In Spain and Portugal, Arthurian tales of knights-errant took their own trajectory, though their noble protagonists continued to roam fictional worlds fighting evildoers, monsters, magical beings, distressors of damsels, and pagan armies. Each knight served his lady in accordance with the rules of chivalric love.
Amadis of Gaul is the most famous of those tales.
Fragments of early versions of Amadis of Gaul exist from the Middle Ages. Amadis as we know it, and the text that I am translating, was printed in Zaragoza, Spain, in 1508. This text was composed by Garci Rodríguez de Montalvo, and he says he based it on earlier text, which is generally attributed to Vasco de Lobeira, a 14th-century Portuguese knight, or to another 14th-century Portuguese writer, João de Lobiera. That text in turn was likely based on earlier versions. Scholars debate this point and many others about Amadis.

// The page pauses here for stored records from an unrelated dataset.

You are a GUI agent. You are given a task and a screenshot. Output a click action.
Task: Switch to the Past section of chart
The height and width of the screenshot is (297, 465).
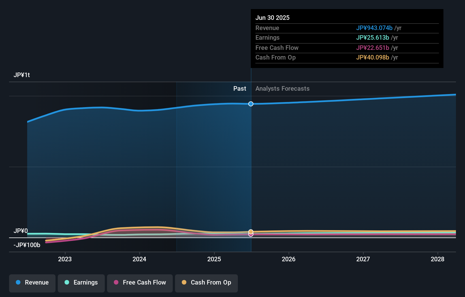click(x=240, y=88)
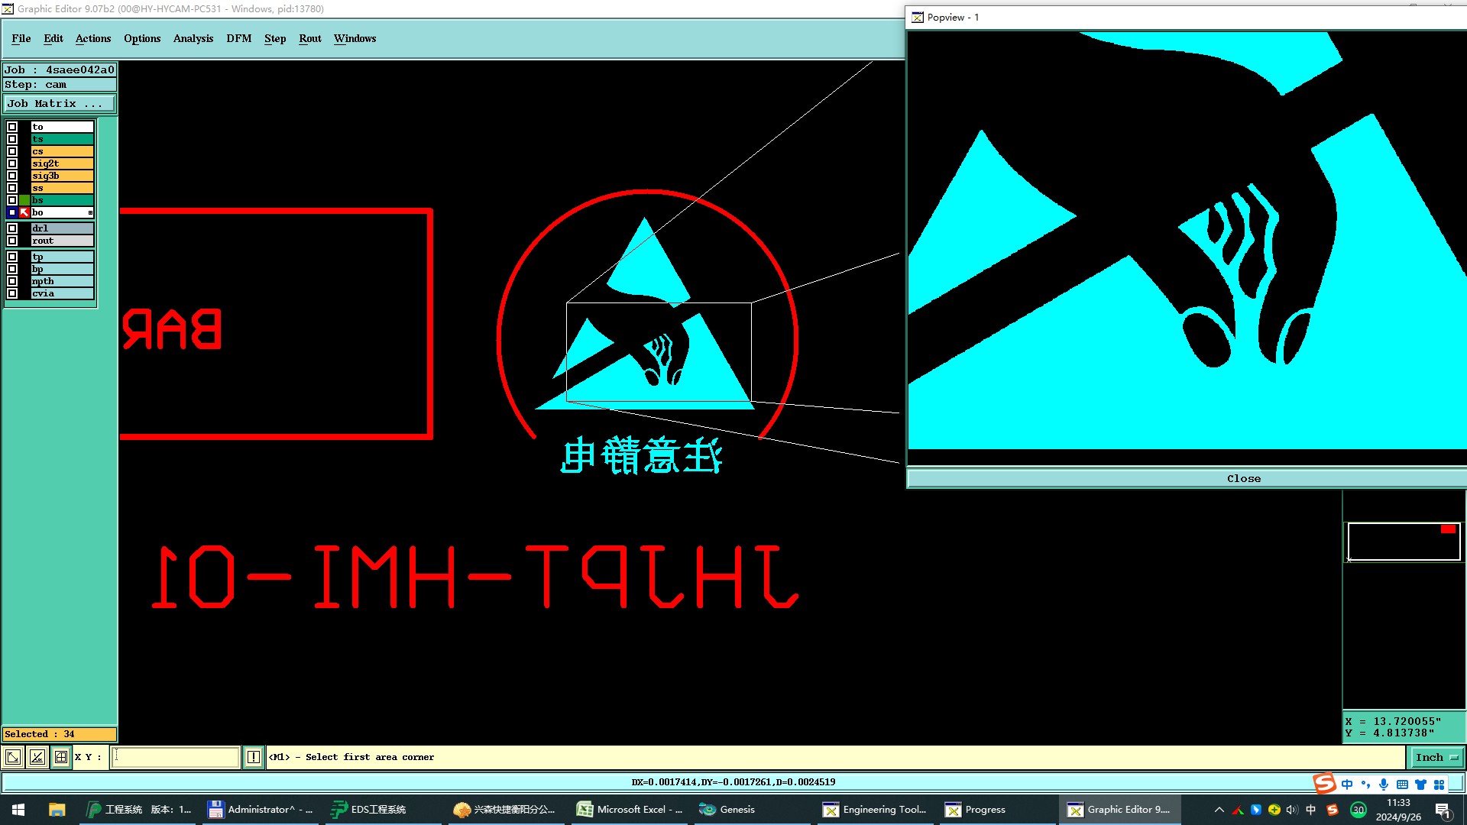Click the red arrow icon on bo layer
This screenshot has height=825, width=1467.
[x=24, y=212]
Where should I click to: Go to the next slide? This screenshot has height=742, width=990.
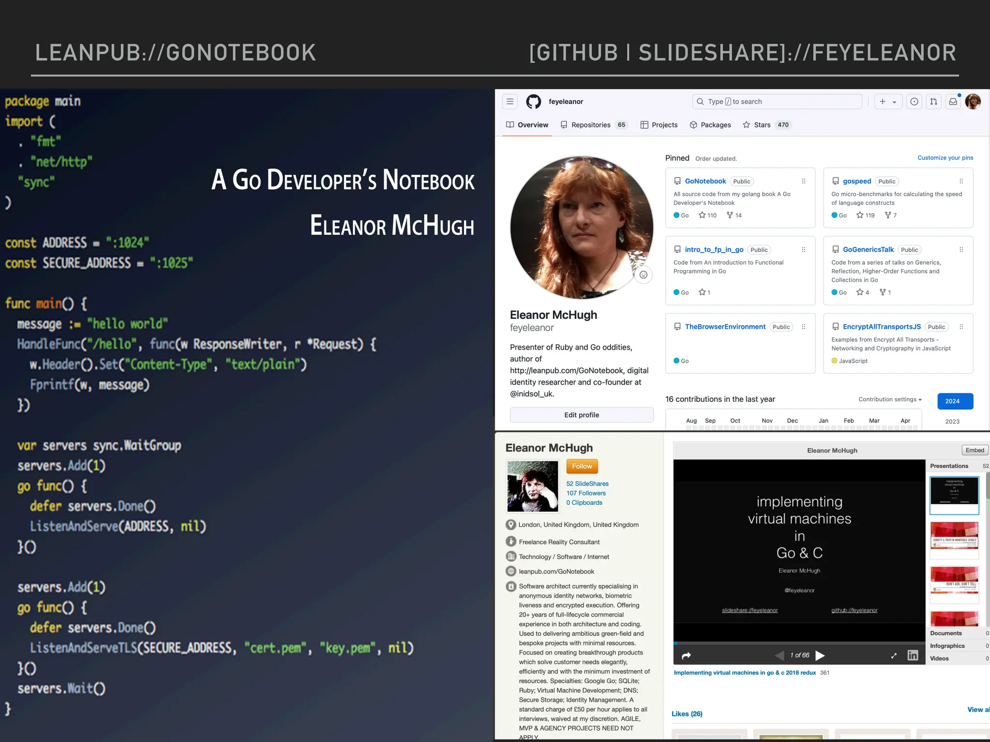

In any case, Rodríguez de Montalvo "polished" the first three books of the series and added a fourth book, along with a sequel about Amadis's son, Esplandian — though his sequel, too, may be based on earlier works.
Amadis became the Renaissance's best-selling literary phenomena. It went through 19 reprintings, was translated into 7 languages, and spawned 44 direct sequels, as well as fueling an entire genre, complete with fan fiction. Jousts were revived, and "knights" came in the guise of their favorite characters.
But as time went on, the genre lost literary approval. In 1605, Miguel de Cervantes published Don Quixote of La Mancha, a brilliant satire of chivalric novels. Amadis never recovered its former popularity.
Yet, it's one of the pillars of European fiction. It opens a window not only to a wondrous fictional world but to the real medieval world that produced it. And it's great fun. Amadis is a hero for all time!